** DESCRIPTION OF THE TASK **
Would you please return only the lines from the one with "Click the Stochastic 80 level label" through the last line of the records below, leaving the pictures out?

** RECORDS PROVIDED **
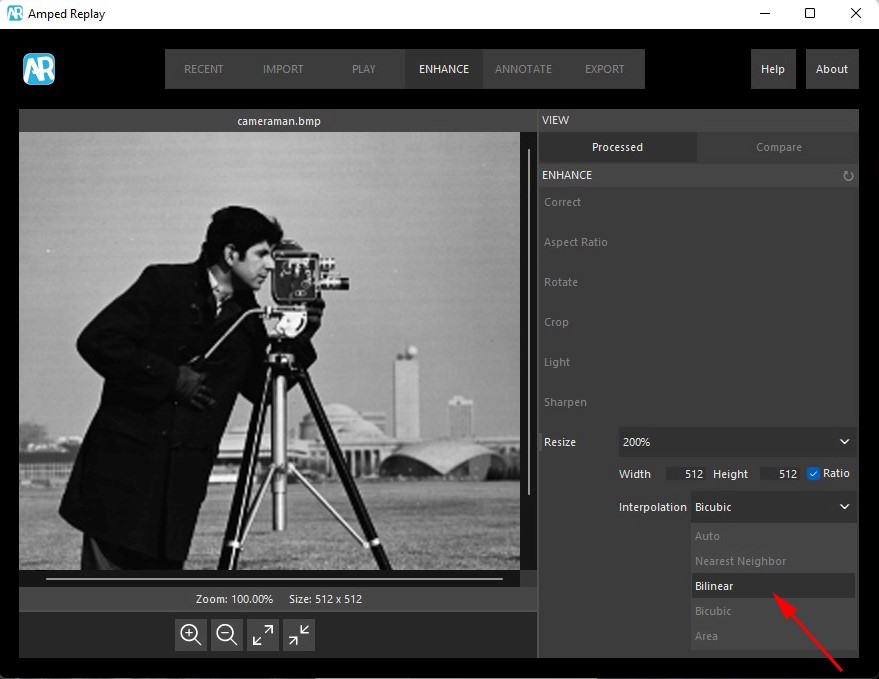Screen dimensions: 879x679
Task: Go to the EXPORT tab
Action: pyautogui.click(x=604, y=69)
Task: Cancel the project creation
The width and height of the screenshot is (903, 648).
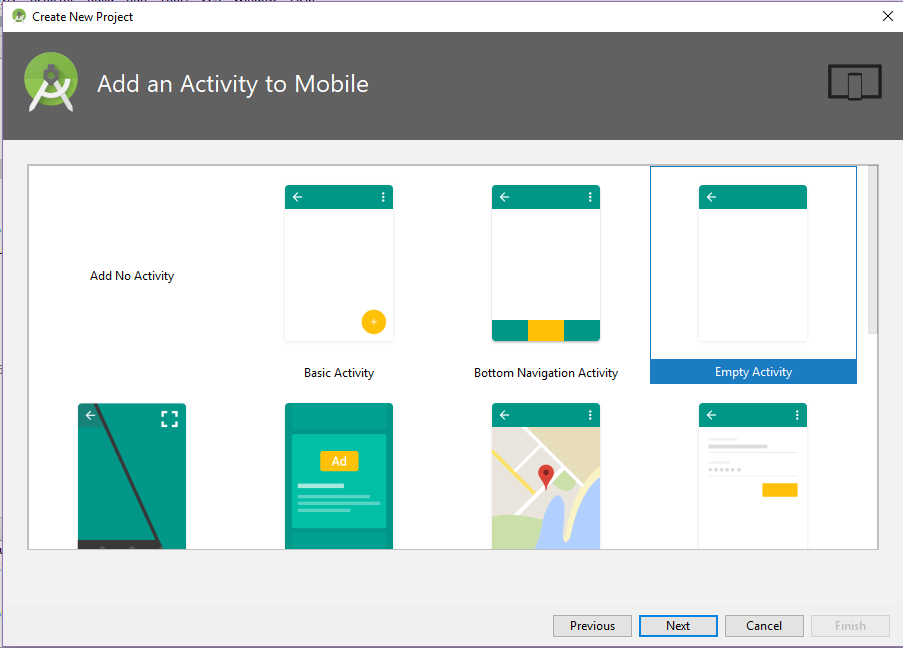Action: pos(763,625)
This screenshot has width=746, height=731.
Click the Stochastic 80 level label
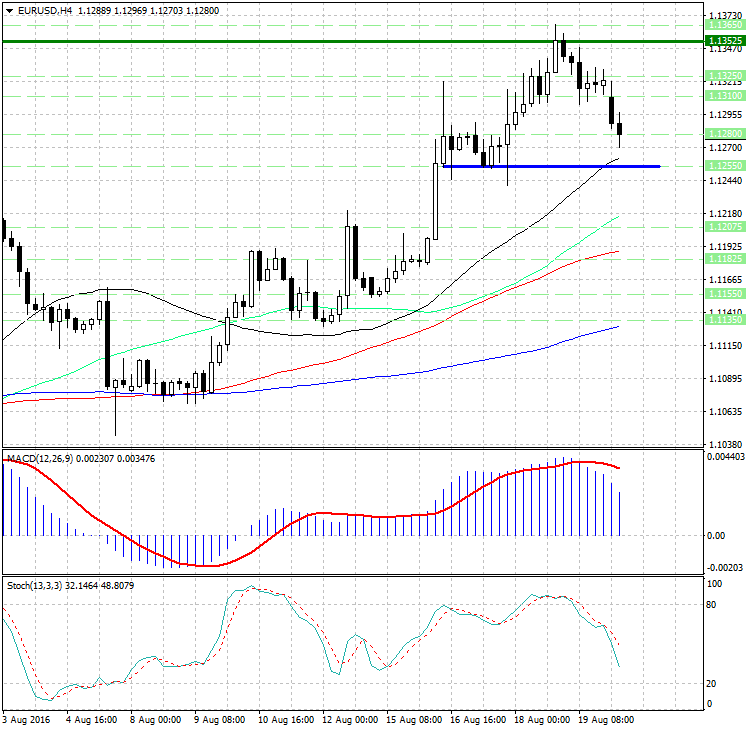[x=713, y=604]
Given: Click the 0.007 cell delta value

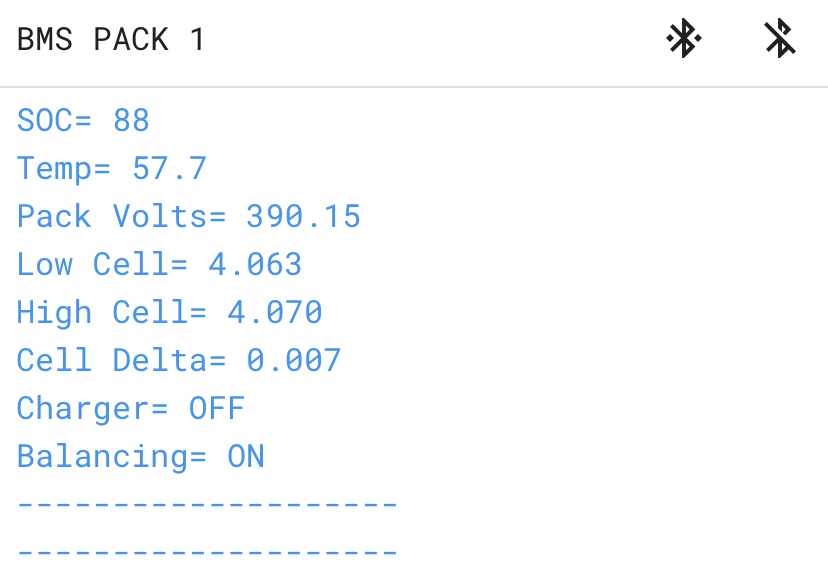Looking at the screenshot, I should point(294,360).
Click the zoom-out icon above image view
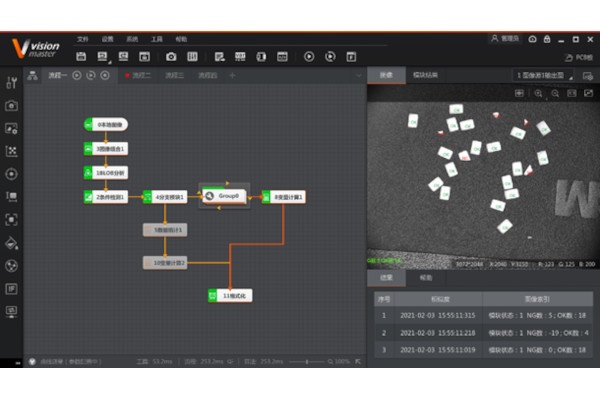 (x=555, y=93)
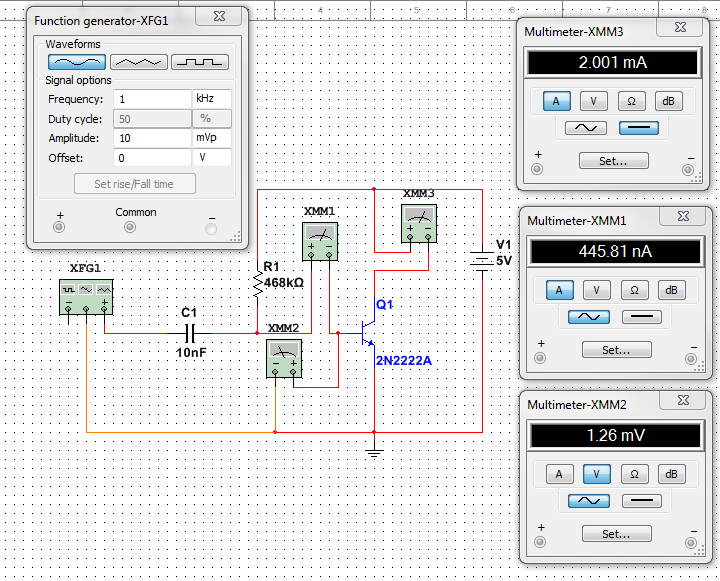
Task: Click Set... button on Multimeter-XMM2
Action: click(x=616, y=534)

** OUTPUT FOR THIS TASK **
Click the Stochastic 80 level label
[x=713, y=604]
Given: Click the 0.007 cell delta value

Looking at the screenshot, I should point(294,360).
Click the zoom-out icon above image view
 (x=555, y=93)
Task: Click Set... button on Multimeter-XMM2
Action: click(x=616, y=534)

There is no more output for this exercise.